Tladi Bokako

Personal information
- Full name: Tladi Bokako
- Born: 21 April 1993 (age 33) Motherwell, Port Elizabeth, South Africa
- Batting: Right-handed
- Bowling: Right-arm fast
- Role: Bowler

Domestic team information
- 2012/13–2017/18: Eastern Province
- 2016/17–2017/18: Warriors
- 2018/19–2019/20: South Western Districts
- 2018/19–2019/20: Cape Cobras
- 2018: Durban Heat
- 2019/20: Western Province
- 2020/21: Lions
- 2021/22–present: Gauteng

Career statistics
| Competition | FC | LA | T20 |
| Matches | 64 | 30 | 44 |
| Runs scored | 665 | 96 | 29 |
| Batting average | 8.98 | 8.72 | 4.83 |
| 100s/50s | 0/1 | 0/0 | 0/0 |
| Top score | 56 | 28 | 8* |
| Balls bowled | 9,010 | 1,157 | 794 |
| Wickets | 195 | 23 | 33 |
| Bowling average | 26.80 | 43.95 | 32.75 |
| 5 wickets in innings | 6 | 0 | 0 |
| 10 wickets in match | 0 | 0 | 0 |
| Best bowling | 6/12 | 3/30 | 3/40 |
| Catches/stumpings | 20/– | 8/– | 8/– |
- Source: ESPNcricinfo, 6 February 2023

= Tladi Bokako =

South African cricketer (born 1993)

Tladi Bokako (born 21 April 1993) is a South African cricketer. He was included in the Eastern Province cricket team squad for the 2015 Africa T20 Cup. In June 2018, he was named in the squad for the Cape Cobras team for the 2018–19 season.
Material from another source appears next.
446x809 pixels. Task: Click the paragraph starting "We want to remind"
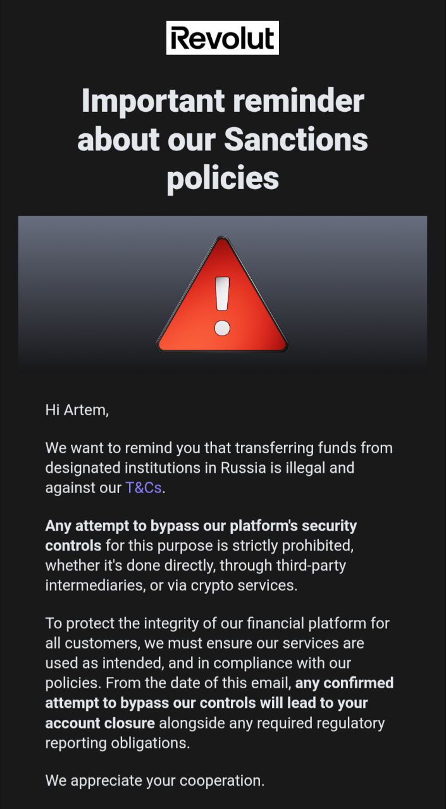[x=219, y=468]
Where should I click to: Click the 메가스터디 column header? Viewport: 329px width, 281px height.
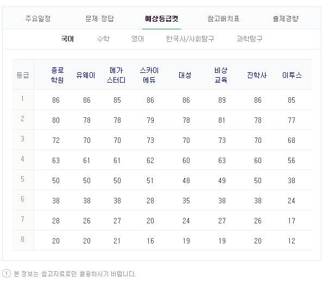(x=118, y=75)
In September 2018, he was named in South Western Districts' squad for the 2018 Africa T20 Cup. The following month, he was named in Durban Heat's squad for the first edition of the Mzansi Super League T20 tournament. In April 2021, he was named in Gauteng's squad, ahead of the 2021–22 cricket season in South Africa.